*Short task*. Retype the records from the line with "Raise hand using Podnieś rękę" up to and including the line with "click(204, 375)", changing nothing.

*Available records*.
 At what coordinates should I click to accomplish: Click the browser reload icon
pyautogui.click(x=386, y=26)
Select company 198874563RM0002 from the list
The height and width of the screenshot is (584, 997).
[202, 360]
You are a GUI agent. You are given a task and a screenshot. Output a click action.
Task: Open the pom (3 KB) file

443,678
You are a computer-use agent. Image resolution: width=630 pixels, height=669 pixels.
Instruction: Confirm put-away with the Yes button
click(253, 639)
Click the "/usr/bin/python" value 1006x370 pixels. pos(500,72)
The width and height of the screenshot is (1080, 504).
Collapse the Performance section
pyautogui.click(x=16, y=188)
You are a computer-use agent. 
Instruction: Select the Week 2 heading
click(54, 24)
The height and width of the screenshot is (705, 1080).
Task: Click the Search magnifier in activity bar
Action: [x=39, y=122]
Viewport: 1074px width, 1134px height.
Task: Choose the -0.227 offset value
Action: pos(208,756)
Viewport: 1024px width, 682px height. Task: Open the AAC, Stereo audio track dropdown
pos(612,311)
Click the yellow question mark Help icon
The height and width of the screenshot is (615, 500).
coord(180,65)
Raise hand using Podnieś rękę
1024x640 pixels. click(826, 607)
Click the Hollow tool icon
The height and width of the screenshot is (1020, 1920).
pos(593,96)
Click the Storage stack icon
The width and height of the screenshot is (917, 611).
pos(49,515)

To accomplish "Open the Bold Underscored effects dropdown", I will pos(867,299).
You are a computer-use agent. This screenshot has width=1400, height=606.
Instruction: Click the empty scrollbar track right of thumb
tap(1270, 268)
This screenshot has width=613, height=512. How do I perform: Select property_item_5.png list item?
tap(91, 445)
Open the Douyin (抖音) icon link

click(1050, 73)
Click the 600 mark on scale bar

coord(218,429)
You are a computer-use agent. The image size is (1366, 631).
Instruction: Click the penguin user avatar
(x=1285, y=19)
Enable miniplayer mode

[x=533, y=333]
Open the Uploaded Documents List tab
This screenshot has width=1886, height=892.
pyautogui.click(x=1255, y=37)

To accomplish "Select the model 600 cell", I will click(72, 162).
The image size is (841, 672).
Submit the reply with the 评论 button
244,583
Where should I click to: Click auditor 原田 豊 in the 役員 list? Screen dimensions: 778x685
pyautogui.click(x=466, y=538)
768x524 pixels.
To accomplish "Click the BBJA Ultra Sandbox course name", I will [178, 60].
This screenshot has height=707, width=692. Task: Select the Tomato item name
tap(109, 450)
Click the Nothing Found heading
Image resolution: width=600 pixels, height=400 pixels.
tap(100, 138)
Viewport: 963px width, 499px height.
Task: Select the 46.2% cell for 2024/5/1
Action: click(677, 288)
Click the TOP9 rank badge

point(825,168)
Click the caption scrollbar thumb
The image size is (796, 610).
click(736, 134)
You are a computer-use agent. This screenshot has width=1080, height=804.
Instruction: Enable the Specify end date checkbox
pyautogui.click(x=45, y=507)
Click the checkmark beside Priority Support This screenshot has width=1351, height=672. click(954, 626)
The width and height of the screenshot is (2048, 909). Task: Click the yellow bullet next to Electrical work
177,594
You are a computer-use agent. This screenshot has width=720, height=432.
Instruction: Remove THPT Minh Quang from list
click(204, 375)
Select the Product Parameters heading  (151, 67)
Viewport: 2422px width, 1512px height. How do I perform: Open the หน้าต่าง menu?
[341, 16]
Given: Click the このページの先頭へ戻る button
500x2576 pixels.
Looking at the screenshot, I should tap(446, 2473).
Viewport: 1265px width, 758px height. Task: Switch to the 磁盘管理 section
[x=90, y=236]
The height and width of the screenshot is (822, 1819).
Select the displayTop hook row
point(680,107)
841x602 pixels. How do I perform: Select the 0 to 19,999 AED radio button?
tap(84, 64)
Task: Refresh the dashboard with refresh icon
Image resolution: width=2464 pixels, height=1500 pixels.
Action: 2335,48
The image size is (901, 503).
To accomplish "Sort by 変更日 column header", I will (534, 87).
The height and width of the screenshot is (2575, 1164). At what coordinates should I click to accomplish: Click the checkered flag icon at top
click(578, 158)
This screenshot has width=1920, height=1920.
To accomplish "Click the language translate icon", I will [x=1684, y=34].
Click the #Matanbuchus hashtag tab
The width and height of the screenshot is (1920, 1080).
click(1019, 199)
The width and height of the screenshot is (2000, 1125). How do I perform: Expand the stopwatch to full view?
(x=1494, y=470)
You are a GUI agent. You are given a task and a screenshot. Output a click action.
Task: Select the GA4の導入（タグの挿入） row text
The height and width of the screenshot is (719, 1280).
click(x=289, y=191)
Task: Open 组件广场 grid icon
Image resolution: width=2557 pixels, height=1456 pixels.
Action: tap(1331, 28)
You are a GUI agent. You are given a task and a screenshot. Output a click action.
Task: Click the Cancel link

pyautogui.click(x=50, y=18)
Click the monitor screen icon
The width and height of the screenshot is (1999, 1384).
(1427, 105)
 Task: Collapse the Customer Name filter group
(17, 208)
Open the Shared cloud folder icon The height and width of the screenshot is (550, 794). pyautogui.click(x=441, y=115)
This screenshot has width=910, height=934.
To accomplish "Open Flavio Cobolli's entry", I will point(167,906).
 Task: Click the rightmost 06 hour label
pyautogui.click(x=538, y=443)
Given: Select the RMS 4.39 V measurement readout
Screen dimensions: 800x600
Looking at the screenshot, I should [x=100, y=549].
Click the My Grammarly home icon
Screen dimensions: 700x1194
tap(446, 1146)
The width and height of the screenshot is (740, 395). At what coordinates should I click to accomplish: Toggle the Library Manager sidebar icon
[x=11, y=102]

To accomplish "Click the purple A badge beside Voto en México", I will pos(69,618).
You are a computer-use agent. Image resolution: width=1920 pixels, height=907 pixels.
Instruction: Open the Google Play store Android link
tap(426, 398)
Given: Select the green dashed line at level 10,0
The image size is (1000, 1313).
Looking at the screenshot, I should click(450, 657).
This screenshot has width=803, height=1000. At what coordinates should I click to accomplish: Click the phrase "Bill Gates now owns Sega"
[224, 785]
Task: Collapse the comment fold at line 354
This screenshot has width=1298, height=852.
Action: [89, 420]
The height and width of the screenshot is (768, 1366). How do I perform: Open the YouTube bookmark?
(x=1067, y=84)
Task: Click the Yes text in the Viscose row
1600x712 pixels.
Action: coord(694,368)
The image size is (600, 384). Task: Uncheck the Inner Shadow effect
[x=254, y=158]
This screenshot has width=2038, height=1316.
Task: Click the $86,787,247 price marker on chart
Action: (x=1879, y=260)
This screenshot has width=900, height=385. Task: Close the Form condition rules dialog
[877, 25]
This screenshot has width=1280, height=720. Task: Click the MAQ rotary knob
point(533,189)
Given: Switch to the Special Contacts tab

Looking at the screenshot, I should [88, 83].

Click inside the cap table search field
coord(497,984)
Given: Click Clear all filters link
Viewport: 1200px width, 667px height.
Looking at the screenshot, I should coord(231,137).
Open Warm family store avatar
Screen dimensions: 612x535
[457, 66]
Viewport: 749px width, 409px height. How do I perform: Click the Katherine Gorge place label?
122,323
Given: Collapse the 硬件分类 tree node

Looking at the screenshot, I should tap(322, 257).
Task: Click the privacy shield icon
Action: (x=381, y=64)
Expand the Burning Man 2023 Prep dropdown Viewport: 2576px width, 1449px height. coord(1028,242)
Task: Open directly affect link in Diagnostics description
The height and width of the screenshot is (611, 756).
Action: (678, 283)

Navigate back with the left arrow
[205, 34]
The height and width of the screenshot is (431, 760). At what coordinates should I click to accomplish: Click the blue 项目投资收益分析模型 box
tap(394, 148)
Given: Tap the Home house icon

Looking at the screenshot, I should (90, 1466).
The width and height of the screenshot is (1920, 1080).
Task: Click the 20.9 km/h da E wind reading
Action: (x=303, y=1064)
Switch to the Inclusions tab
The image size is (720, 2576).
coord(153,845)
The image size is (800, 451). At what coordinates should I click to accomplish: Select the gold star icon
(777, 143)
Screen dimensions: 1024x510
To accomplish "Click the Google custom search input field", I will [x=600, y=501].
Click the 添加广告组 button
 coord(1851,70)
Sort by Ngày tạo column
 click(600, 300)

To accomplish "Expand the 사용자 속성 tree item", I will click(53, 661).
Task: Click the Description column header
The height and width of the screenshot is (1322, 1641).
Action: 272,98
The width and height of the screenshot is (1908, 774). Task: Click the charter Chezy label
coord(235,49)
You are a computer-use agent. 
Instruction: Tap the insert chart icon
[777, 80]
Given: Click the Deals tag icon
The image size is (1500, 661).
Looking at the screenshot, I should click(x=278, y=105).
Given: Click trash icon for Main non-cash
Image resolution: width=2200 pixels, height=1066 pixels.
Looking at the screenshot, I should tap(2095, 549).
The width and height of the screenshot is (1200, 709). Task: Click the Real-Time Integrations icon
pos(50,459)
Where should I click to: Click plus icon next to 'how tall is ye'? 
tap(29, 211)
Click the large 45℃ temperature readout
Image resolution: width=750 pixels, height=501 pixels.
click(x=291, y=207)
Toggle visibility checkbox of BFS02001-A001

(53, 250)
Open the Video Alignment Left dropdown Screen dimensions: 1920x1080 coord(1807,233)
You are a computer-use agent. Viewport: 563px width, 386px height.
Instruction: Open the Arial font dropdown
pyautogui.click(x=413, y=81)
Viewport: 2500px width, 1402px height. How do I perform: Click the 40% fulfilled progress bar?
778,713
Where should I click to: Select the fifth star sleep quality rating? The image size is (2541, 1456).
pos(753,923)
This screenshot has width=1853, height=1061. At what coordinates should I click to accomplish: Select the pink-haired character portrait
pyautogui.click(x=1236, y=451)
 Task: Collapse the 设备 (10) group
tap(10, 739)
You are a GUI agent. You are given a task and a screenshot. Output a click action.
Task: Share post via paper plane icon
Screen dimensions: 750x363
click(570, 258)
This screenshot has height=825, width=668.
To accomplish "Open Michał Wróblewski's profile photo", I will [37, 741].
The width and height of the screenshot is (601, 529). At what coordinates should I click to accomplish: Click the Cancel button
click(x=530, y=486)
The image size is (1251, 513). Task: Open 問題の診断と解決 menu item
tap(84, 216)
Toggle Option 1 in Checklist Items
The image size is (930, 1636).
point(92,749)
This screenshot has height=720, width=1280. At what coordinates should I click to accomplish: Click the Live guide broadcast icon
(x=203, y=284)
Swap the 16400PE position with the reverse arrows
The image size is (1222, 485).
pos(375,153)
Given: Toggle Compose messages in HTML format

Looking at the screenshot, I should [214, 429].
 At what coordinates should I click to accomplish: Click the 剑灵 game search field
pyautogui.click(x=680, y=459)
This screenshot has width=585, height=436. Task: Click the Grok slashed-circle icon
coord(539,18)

*Solution*.
Raise hand using Podnieś rękę
1024x640 pixels. click(826, 607)
Click the Hollow tool icon
The height and width of the screenshot is (1020, 1920).
pos(593,96)
Click the Storage stack icon
The width and height of the screenshot is (917, 611).
pos(49,515)

To accomplish "Open the Bold Underscored effects dropdown", I will pos(867,299).
You are a computer-use agent. This screenshot has width=1400, height=606.
Instruction: Click the empty scrollbar track right of thumb
tap(1270, 268)
This screenshot has width=613, height=512. How do I perform: Select property_item_5.png list item?
tap(91, 445)
Open the Douyin (抖音) icon link

click(1050, 73)
Click the 600 mark on scale bar

coord(218,429)
You are a computer-use agent. The image size is (1366, 631).
Instruction: Click the penguin user avatar
(x=1285, y=19)
Enable miniplayer mode

[x=533, y=333]
Open the Uploaded Documents List tab
This screenshot has width=1886, height=892.
pyautogui.click(x=1255, y=37)

To accomplish "Select the model 600 cell", I will click(72, 162).
The image size is (841, 672).
Submit the reply with the 评论 button
244,583
Where should I click to: Click auditor 原田 豊 in the 役員 list? Screen dimensions: 778x685
pyautogui.click(x=466, y=538)
768x524 pixels.
To accomplish "Click the BBJA Ultra Sandbox course name", I will [178, 60].
This screenshot has height=707, width=692. Task: Select the Tomato item name
tap(109, 450)
Click the Nothing Found heading
Image resolution: width=600 pixels, height=400 pixels.
tap(100, 138)
Viewport: 963px width, 499px height.
Task: Select the 46.2% cell for 2024/5/1
Action: click(677, 288)
Click the TOP9 rank badge

point(825,168)
Click the caption scrollbar thumb
The image size is (796, 610).
click(736, 134)
You are a computer-use agent. This screenshot has width=1080, height=804.
Instruction: Enable the Specify end date checkbox
pyautogui.click(x=45, y=507)
Click the checkmark beside Priority Support This screenshot has width=1351, height=672. click(954, 626)
The width and height of the screenshot is (2048, 909). Task: Click the yellow bullet next to Electrical work
177,594
You are a computer-use agent. This screenshot has width=720, height=432.
Instruction: Remove THPT Minh Quang from list
click(204, 375)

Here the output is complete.